Le commissaire européen à l’Élargissement, Olivér Várhelyi, a souligné, mardi 22 juin dans la soirée, que les progrès dans le domaine de l’État de droit détermineraient le rythme général des négociations d’adhésion du Monténégro à l’UE. Le Monténégro a déjà ouvert tous ses chapitres de négociation d’adhésion.
« Nous avons convenu que la priorité absolue était de remplir les critères de référence provisoires fixés dans les chapitres consacrés à l'État de droit », a-t-il rappelé à l’issue de la première conférence intergouvernementale politique. Il s’agit des chapitres 23 sur l’appareil judiciaire et les droits fondamentaux et 24 sur la justice et les affaires intérieures.
Le commissaire a notamment mis en avant la liberté de la presse, d’expression et des médias, la réforme judiciaire et la lutte contre la corruption au plus haut niveau et le crime organisé.
Selon M. Várhelyi, la conférence a été l’occasion de fournir au Premier ministre monténégrin, Zdravko Krivokapić, des orientations détaillées pour remplir ces critères.
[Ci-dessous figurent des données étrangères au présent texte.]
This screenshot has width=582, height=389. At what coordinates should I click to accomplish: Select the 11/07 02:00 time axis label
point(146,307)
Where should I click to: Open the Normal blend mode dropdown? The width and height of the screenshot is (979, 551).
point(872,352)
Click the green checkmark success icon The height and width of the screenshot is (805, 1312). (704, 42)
De son côté, M. Krivokapić a confirmé que son pays devait concentrer ses efforts sur ces deux chapitres.
« Il est essentiel pour tous les acteurs politiques du Monténégro, qu'il s'agisse du gouvernement, du Parlement ou du pouvoir judiciaire, de transformer cet engagement en résultats tangibles », a prévenu M. Várhelyi. « Si on veut aller au bout des choses, il faudra que le Monténégro fasse preuve d’unité dans le dialogue politique », a ajouté M. Krivokapić.
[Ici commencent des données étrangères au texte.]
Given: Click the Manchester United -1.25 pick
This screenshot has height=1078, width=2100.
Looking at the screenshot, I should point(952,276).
Selon la secrétaire d’État portugaise Ana Paula Zacarias, au-delà de l’État de droit, les États membres de l’UE ont mis l’accent sur la liberté, la sécurité et la justice, la compétitivité, une croissance inclusive, les interconnexions, l’agenda vert ou encore une économie plus verte et numérique. (Camille-Cerise Gessant)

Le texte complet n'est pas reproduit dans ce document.